WORK TO COMPLETE —
Transcribe the entries between the line holding "Identify the location of rating-summary: 5" and the end of the entries, inclusive.

INFORMATION SUPPLIED —
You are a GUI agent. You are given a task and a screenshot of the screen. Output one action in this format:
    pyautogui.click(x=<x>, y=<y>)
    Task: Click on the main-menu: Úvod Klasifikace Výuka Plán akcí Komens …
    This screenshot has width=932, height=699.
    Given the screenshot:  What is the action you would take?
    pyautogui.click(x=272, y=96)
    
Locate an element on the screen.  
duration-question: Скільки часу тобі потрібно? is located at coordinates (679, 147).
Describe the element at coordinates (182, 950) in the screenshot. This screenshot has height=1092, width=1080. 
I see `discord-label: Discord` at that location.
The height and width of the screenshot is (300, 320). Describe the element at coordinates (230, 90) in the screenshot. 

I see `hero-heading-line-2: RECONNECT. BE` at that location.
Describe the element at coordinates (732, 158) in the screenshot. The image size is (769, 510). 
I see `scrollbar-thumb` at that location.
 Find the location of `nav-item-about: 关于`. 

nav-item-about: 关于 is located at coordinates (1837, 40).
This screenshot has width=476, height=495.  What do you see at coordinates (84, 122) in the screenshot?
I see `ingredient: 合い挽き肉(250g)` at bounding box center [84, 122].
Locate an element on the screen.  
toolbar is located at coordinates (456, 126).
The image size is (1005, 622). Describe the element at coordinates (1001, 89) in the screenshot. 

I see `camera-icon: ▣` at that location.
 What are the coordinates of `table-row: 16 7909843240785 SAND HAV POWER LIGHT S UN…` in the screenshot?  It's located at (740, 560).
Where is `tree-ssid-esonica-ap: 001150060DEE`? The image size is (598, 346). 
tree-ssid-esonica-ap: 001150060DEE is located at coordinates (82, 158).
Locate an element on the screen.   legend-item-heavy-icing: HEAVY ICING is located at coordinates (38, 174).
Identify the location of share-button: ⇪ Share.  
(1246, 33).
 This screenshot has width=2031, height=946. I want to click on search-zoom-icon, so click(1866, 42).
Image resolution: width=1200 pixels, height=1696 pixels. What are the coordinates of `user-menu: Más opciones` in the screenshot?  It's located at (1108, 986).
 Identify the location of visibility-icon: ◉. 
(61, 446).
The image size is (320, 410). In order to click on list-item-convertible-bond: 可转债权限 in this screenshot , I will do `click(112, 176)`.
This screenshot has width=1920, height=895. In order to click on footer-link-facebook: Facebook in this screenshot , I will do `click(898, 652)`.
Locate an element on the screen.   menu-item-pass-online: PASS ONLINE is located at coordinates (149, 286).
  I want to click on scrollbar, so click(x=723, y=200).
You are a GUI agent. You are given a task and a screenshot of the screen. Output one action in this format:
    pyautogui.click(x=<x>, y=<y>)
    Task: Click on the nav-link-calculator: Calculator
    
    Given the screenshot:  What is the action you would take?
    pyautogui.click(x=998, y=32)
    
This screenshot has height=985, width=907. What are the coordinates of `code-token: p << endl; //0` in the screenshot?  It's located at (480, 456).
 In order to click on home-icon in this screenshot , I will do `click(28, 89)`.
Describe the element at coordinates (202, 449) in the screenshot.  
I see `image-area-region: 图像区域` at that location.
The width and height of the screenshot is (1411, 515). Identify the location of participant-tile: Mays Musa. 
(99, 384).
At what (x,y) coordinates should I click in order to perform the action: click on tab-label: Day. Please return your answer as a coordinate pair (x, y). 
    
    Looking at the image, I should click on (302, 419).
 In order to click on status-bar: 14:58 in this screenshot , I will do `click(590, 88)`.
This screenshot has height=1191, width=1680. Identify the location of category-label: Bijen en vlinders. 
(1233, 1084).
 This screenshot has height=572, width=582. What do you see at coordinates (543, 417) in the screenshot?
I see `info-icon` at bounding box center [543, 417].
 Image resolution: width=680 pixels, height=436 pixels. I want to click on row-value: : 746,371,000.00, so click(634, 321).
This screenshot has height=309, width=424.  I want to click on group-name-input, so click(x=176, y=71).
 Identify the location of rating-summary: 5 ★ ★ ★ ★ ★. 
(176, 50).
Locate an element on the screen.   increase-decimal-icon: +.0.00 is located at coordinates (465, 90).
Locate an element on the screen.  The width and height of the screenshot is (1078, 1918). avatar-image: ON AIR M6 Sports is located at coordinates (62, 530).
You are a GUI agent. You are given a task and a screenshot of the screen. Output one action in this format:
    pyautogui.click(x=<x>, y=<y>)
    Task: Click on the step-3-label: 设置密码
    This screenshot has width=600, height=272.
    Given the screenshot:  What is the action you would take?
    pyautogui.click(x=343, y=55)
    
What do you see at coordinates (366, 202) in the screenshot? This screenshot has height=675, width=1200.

OUTPUT —
 Identify the location of rating-summary: 5 ★ ★ ★ ★ ★. 
(176, 50).
Locate an element on the screen.   increase-decimal-icon: +.0.00 is located at coordinates (465, 90).
Locate an element on the screen.  The width and height of the screenshot is (1078, 1918). avatar-image: ON AIR M6 Sports is located at coordinates (62, 530).
You are a GUI agent. You are given a task and a screenshot of the screen. Output one action in this format:
    pyautogui.click(x=<x>, y=<y>)
    Task: Click on the step-3-label: 设置密码
    This screenshot has width=600, height=272.
    Given the screenshot:  What is the action you would take?
    pyautogui.click(x=343, y=55)
    
What do you see at coordinates (366, 202) in the screenshot? This screenshot has height=675, width=1200.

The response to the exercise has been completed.